*** Material shown
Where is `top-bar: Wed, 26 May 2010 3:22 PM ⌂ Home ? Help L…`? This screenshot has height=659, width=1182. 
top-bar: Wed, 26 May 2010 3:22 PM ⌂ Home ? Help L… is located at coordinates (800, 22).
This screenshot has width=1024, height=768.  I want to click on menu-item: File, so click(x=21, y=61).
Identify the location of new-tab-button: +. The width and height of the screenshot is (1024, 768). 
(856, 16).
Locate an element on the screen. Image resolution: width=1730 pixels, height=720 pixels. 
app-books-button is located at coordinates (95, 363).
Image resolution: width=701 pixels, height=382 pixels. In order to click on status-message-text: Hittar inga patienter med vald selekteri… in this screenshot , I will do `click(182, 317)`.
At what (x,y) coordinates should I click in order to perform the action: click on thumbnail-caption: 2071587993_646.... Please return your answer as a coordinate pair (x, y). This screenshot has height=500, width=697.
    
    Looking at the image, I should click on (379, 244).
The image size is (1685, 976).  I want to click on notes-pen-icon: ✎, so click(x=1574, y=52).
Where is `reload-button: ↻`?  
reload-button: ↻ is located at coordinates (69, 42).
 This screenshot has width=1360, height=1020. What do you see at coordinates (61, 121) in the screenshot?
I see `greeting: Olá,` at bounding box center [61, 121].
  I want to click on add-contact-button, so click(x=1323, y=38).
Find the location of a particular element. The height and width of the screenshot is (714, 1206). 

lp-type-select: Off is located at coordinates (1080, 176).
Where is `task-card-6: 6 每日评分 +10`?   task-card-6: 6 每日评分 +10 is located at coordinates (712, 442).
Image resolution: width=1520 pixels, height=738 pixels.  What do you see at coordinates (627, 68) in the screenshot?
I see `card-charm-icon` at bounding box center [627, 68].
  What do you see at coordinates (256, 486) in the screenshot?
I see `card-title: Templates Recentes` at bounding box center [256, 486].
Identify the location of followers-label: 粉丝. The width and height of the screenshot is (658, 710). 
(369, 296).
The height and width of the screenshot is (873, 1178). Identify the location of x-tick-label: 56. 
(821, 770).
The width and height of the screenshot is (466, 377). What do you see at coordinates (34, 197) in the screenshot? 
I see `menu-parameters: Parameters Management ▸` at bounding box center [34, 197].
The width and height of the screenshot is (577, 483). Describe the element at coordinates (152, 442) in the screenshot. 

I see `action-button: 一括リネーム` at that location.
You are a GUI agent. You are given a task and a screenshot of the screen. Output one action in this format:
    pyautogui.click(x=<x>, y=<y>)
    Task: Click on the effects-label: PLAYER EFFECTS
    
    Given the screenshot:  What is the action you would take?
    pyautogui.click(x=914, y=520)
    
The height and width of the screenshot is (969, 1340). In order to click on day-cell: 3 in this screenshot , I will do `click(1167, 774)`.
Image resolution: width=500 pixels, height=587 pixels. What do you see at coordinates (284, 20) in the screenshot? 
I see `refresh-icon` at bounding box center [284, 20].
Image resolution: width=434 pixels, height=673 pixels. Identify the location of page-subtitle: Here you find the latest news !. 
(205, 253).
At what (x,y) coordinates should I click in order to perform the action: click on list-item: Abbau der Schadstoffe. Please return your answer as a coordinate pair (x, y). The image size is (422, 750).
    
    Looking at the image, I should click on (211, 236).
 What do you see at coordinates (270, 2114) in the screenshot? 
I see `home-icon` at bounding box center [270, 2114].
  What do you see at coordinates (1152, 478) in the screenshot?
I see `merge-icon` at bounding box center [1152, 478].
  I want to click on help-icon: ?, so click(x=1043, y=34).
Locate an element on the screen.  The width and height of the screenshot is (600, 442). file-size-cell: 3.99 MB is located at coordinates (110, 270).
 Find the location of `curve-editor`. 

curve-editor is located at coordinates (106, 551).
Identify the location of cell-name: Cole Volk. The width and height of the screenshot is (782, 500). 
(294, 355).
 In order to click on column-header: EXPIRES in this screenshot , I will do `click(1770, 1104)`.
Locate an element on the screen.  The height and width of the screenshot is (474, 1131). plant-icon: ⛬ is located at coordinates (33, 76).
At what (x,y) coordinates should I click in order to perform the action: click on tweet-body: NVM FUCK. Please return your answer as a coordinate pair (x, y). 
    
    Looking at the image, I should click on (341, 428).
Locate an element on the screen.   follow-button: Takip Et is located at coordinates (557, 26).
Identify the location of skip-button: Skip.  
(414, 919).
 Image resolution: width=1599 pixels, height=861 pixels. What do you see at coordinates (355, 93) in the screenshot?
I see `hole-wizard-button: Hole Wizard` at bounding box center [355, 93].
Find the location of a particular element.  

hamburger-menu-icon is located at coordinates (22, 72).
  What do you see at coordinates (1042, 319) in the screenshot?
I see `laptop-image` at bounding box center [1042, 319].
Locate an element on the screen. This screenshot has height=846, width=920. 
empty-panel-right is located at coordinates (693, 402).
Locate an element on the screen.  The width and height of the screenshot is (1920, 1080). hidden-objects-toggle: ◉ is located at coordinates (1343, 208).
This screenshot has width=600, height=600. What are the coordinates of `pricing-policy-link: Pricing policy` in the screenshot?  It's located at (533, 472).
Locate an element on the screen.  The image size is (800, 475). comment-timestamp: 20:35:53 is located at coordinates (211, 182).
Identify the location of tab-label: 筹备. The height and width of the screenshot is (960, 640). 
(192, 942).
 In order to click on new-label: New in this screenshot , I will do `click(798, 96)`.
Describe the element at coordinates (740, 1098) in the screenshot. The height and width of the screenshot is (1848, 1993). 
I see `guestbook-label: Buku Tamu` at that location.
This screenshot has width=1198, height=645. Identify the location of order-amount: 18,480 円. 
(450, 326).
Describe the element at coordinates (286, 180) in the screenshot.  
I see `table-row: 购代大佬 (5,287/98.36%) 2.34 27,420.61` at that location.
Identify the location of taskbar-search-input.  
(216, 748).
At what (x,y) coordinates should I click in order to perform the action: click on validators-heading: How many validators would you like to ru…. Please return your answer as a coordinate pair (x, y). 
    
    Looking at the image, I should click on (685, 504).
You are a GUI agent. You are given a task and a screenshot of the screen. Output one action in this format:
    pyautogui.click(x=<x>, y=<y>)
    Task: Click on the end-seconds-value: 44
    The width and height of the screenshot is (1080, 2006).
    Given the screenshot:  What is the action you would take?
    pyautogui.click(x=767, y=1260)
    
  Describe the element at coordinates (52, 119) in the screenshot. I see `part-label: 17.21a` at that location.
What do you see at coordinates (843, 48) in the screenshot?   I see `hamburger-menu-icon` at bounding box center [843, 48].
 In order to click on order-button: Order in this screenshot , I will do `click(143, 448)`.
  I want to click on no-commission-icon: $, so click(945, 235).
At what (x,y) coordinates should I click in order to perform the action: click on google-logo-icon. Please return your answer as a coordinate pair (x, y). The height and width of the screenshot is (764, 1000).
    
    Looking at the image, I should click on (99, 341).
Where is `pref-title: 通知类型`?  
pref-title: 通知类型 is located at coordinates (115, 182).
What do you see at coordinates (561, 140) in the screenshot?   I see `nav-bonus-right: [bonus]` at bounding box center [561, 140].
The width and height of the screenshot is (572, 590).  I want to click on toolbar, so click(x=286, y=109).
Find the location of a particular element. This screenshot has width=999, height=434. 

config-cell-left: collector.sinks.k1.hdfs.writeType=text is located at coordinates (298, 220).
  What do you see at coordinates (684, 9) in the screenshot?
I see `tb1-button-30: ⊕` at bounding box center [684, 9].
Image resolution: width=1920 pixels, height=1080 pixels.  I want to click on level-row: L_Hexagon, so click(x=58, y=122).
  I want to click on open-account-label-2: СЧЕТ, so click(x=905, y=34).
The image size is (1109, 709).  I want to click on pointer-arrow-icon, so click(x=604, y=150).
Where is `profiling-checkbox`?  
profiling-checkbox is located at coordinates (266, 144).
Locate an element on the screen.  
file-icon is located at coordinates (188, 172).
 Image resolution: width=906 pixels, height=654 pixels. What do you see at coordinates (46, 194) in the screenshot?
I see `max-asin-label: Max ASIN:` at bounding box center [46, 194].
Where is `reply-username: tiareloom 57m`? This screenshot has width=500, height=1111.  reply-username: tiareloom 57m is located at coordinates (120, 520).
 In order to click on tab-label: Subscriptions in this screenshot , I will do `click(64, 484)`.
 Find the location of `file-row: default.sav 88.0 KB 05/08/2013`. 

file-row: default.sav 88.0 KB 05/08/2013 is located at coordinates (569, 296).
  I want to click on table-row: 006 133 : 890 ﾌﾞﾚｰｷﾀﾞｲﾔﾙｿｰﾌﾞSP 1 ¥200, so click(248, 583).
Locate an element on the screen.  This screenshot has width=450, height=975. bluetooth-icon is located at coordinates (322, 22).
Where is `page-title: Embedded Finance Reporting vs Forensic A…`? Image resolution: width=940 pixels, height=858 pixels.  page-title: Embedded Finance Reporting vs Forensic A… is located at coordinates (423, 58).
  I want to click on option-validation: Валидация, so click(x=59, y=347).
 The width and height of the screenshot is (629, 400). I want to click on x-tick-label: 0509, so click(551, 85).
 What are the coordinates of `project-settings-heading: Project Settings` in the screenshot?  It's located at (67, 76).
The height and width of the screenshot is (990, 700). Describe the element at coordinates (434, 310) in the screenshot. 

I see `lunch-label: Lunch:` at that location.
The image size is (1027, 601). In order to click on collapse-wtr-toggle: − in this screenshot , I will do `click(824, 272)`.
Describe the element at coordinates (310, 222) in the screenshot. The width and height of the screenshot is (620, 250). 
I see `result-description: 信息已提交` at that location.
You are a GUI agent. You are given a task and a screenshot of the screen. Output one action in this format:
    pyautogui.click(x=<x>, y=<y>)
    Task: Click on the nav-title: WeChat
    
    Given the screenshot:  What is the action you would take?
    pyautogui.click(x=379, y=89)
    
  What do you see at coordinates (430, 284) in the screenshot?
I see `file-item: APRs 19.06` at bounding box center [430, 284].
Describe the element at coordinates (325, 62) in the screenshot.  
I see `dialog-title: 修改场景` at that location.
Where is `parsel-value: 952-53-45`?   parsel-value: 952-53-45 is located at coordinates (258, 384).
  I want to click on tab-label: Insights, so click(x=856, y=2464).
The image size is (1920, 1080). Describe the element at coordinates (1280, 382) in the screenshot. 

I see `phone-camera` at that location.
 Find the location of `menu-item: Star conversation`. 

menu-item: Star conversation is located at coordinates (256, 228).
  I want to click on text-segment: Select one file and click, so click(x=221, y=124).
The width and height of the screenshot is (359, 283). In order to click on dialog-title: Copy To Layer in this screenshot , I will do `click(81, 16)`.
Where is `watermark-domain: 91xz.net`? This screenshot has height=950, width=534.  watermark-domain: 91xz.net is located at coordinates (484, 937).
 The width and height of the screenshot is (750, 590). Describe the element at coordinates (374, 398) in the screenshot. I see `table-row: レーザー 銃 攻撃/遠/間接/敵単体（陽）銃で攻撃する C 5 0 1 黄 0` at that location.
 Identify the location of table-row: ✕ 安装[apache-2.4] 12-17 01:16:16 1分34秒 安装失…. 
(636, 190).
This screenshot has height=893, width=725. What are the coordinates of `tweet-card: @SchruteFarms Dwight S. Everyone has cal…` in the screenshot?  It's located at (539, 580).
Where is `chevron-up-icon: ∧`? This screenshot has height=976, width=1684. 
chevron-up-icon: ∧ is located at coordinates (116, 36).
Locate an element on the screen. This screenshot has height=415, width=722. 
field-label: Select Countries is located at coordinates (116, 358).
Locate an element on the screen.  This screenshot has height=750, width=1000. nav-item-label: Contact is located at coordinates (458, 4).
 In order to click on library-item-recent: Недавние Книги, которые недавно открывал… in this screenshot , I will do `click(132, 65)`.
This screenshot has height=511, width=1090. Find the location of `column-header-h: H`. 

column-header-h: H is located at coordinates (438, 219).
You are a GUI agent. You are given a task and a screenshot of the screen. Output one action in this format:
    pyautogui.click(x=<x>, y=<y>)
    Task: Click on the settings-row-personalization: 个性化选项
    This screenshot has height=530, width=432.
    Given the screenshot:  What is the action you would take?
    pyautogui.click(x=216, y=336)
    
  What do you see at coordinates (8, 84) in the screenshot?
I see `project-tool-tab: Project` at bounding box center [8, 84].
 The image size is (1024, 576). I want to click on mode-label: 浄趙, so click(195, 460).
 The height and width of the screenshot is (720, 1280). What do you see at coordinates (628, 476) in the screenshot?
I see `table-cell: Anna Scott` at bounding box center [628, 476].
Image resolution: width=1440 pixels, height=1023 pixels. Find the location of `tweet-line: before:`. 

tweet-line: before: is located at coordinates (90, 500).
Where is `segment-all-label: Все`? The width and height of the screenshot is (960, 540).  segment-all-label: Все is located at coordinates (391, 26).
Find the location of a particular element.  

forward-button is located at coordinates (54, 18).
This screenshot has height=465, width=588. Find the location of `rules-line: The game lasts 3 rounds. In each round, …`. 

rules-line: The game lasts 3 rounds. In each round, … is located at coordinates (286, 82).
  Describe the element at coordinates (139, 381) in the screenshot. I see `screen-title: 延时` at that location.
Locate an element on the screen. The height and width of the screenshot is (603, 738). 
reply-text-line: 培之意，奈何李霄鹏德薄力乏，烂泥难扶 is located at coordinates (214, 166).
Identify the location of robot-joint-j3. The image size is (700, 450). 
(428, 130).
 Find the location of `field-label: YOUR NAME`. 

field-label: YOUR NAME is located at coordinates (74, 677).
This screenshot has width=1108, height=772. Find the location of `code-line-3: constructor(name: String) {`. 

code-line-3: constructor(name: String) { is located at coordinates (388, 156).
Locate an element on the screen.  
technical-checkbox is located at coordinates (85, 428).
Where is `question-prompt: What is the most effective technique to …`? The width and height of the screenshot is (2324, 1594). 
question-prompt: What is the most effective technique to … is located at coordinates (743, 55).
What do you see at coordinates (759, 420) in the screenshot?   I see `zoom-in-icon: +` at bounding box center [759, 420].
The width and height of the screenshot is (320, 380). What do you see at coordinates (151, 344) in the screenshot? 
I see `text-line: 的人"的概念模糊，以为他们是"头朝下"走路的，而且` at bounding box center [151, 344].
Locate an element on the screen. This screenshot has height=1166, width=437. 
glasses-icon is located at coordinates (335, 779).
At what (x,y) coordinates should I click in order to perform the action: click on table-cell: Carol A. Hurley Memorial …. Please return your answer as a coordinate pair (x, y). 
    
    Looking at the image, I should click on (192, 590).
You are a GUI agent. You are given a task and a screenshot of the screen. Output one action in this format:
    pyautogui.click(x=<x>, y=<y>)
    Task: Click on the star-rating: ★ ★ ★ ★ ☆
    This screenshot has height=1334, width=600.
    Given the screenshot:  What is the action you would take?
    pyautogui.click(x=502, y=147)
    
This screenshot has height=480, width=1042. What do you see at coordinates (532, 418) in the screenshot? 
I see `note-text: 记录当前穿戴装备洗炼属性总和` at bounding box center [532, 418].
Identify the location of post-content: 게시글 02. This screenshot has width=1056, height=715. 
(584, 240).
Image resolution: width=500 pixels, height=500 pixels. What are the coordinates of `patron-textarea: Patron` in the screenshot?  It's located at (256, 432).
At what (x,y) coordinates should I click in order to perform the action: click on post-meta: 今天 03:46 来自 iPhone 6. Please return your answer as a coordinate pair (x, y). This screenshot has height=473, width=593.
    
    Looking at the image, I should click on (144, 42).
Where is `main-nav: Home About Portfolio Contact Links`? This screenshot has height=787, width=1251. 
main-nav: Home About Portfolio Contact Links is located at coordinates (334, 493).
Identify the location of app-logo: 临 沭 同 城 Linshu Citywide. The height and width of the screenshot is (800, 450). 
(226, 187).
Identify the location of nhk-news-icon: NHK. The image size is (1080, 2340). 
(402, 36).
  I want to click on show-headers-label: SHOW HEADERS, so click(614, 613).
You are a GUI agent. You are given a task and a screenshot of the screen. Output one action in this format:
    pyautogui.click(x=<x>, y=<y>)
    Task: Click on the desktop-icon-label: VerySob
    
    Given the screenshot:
******
### [What needs to be done]
Please print everything in the records from the line containing "In order to click on new-label: New" down to the line containing "The width and height of the screenshot is (572, 590).", both included, without changing anything.

### [Result below]
 In order to click on new-label: New in this screenshot , I will do `click(798, 96)`.
Describe the element at coordinates (740, 1098) in the screenshot. The height and width of the screenshot is (1848, 1993). 
I see `guestbook-label: Buku Tamu` at that location.
This screenshot has width=1198, height=645. Identify the location of order-amount: 18,480 円. 
(450, 326).
Describe the element at coordinates (286, 180) in the screenshot.  
I see `table-row: 购代大佬 (5,287/98.36%) 2.34 27,420.61` at that location.
Identify the location of taskbar-search-input.  
(216, 748).
At what (x,y) coordinates should I click in order to perform the action: click on validators-heading: How many validators would you like to ru…. Please return your answer as a coordinate pair (x, y). 
    
    Looking at the image, I should click on (685, 504).
You are a GUI agent. You are given a task and a screenshot of the screen. Output one action in this format:
    pyautogui.click(x=<x>, y=<y>)
    Task: Click on the end-seconds-value: 44
    The width and height of the screenshot is (1080, 2006).
    Given the screenshot:  What is the action you would take?
    pyautogui.click(x=767, y=1260)
    
  Describe the element at coordinates (52, 119) in the screenshot. I see `part-label: 17.21a` at that location.
What do you see at coordinates (843, 48) in the screenshot?   I see `hamburger-menu-icon` at bounding box center [843, 48].
 In order to click on order-button: Order in this screenshot , I will do `click(143, 448)`.
  I want to click on no-commission-icon: $, so click(945, 235).
At what (x,y) coordinates should I click in order to perform the action: click on google-logo-icon. Please return your answer as a coordinate pair (x, y). The height and width of the screenshot is (764, 1000).
    
    Looking at the image, I should click on (99, 341).
Where is `pref-title: 通知类型`?  
pref-title: 通知类型 is located at coordinates (115, 182).
What do you see at coordinates (561, 140) in the screenshot?   I see `nav-bonus-right: [bonus]` at bounding box center [561, 140].
The width and height of the screenshot is (572, 590).  I want to click on toolbar, so click(x=286, y=109).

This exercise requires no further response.